Cliff Notes
- Andrew and Tristan Tate are under investigation in Romania for allegations including human trafficking and organised crime, which they vehemently deny.
- After arriving in Romania, Andrew Tate expressed confidence in their eventual exoneration and voiced frustration over their treatment by authorities.
- A British arrest warrant is pending for the Tates, with extradition expected after the completion of their Romanian trial.
Andrew Tate leaves the US to return to Romania ‘to prove innocent men don’t run from anything’
The brothers are under investigation in Romania on multiple accusations, including forming an organised crime group and human trafficking. They have denied all wrongdoing.
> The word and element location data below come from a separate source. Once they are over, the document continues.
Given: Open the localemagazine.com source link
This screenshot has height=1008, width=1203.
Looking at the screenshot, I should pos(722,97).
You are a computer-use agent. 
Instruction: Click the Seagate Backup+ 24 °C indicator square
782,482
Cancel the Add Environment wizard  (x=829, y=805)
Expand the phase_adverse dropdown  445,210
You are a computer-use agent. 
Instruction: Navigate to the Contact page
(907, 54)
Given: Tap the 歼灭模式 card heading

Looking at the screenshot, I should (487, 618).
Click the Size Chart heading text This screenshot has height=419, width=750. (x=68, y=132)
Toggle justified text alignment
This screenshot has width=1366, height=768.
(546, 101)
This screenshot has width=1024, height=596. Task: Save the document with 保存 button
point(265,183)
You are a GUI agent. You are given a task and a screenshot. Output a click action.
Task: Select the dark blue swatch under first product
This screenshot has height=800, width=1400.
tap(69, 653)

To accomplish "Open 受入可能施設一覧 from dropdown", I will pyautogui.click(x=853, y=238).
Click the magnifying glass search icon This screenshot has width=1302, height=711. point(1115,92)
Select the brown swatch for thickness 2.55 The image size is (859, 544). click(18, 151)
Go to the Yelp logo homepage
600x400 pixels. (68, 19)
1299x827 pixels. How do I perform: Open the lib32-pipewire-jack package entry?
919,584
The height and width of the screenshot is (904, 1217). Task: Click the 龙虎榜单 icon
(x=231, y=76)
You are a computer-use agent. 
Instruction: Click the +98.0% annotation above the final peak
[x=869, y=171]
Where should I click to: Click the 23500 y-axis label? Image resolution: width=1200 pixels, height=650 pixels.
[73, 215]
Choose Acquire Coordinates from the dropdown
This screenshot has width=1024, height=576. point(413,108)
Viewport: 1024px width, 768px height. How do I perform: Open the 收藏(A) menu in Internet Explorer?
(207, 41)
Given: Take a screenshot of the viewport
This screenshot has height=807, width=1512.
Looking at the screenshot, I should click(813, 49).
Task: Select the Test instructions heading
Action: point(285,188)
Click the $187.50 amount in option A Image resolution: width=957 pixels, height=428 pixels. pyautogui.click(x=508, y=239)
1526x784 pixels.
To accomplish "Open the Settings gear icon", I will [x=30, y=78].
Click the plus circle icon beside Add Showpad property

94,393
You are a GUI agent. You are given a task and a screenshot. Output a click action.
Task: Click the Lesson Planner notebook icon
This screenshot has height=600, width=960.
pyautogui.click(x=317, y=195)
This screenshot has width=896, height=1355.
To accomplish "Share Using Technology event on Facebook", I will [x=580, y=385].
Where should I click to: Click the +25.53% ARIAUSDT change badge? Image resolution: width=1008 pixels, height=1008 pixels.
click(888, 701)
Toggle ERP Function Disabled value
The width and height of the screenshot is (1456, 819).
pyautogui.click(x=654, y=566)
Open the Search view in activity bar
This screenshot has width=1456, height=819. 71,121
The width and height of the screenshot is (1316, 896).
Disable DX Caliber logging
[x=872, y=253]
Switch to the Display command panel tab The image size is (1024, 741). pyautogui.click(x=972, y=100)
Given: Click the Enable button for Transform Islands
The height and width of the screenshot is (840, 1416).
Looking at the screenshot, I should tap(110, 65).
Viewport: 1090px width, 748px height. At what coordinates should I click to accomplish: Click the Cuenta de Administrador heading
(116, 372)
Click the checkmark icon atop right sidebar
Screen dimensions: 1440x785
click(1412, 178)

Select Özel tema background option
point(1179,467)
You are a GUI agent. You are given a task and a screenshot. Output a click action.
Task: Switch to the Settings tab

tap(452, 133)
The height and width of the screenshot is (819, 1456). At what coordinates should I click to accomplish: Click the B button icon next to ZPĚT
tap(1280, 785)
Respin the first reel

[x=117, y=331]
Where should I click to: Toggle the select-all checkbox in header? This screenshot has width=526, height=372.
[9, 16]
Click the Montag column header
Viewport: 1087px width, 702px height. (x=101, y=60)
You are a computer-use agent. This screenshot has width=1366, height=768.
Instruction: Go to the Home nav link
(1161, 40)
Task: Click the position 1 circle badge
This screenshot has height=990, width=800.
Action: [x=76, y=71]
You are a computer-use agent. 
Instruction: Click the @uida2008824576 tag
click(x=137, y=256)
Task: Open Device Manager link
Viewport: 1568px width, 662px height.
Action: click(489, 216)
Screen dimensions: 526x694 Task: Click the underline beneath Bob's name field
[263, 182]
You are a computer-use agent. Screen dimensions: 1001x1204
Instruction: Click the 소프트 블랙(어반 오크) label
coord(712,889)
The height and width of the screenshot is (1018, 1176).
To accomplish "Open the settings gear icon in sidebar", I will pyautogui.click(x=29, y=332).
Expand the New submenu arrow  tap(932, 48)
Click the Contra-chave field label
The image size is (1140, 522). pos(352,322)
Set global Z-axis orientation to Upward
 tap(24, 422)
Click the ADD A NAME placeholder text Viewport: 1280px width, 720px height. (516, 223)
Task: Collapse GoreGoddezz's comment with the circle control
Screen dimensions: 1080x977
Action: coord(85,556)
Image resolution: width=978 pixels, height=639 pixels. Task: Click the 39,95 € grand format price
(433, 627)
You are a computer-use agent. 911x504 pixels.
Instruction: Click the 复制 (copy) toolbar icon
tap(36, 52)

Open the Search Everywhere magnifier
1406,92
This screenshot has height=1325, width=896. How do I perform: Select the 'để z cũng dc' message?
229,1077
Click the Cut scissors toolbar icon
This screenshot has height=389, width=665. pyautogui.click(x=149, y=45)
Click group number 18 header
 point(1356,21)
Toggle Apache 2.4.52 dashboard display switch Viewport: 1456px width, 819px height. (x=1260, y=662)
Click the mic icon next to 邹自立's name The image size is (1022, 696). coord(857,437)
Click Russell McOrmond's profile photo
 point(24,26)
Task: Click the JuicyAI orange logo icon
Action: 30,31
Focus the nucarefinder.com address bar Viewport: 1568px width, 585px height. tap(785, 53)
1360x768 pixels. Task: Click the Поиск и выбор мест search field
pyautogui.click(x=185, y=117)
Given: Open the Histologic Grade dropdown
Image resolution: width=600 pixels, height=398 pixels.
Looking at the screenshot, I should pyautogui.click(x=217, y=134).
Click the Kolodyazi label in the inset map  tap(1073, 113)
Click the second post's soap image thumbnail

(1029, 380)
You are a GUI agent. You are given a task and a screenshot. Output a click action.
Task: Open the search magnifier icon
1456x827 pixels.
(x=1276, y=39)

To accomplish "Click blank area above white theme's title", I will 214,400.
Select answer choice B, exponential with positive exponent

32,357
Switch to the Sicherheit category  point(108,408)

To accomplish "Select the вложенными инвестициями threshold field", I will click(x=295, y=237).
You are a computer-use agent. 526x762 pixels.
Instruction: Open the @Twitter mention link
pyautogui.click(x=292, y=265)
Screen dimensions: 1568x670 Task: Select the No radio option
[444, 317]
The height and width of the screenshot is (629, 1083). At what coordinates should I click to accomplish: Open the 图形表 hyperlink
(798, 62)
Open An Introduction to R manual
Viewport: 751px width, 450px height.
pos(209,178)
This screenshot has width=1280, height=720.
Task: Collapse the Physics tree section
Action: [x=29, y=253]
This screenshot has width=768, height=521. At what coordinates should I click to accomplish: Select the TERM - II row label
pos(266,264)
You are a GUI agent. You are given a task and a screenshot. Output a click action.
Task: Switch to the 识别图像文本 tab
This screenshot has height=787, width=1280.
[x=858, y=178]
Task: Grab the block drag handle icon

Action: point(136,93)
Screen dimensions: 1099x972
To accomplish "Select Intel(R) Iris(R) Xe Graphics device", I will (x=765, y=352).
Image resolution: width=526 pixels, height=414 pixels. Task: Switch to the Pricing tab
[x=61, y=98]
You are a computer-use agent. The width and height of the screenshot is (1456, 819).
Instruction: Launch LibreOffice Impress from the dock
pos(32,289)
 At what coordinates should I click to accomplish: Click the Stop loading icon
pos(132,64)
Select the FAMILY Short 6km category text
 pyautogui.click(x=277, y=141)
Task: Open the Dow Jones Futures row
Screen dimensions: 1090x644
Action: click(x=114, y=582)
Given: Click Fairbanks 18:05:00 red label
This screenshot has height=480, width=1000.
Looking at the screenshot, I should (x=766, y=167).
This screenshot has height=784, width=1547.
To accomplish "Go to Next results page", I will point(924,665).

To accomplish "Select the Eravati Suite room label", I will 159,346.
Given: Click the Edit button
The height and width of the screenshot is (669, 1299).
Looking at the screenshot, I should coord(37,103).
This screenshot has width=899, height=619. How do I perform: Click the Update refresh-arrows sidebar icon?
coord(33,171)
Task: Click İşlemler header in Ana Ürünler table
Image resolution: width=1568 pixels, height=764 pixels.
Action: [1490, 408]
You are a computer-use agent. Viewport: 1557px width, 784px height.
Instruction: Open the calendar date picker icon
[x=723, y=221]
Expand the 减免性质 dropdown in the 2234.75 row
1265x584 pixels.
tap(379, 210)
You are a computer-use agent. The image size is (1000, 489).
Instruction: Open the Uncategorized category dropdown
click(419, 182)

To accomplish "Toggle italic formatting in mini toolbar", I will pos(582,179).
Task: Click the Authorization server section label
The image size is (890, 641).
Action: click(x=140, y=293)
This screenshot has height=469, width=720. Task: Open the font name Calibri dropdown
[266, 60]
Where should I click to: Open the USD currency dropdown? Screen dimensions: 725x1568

The brothers’ plane – which Andrew Tate said earlier in a post on X cost $185,000 dollars (£143,140 to “jet across the Atlantic to sign one single piece of paper” – landed at Bucharest Henri Coanda International Airport shortly before 1am local time on Saturday morning.
After arriving at their residence near Bucharest, they vowed to clear their names in court, with Tate saying “innocent men don’t run from anything”.
Tate protests his innocence
He went on to tell reporters: “After all we’ve been through, we truly deserve the day in court where it is stated that we’ve done nothing wrong and that we should have never been in court in the first place. We should have never gone to jail. We should have never had our assets seized. We should have never had our names slandered.
“Anyone who believed any of this garbage has a particularly low IQ.”
As part of preventative judicial control measures pending the investigation, the Tates are required to regularly check in with authorities in Romania. Their next check-in is due on Monday.
Their return to Romania comes almost a month after the brothers travelled to Florida after Romanian prosecutors lifted a travel ban against them.
Florida’s attorney general James Uthmeier said earlier this month that his office had opened a criminal investigation against the brothers, a move welcomed by the US National Centre on Sexual Exploitation, which represents one of Tate’s alleged victims.

Tate said on X at the time that the brothers had returned to Miami to see family and had been insulted by the opening of the investigation.
“We have no criminal record and expected a hero’s welcome after being unfairly abused abroad,” he wrote.
An initial criminal case against the Tate brothers failed in December when a Bucharest court decided not to start the trial and sent the files back to prosecutors, citing flaws in the indictment.
A British arrest warrant has also been issued for the Tates and they will be extradited after the Romanian trial proceedings are completed.
The allegations in Britain, which they have denied, relate to sexual aggression between 2012 and 2015.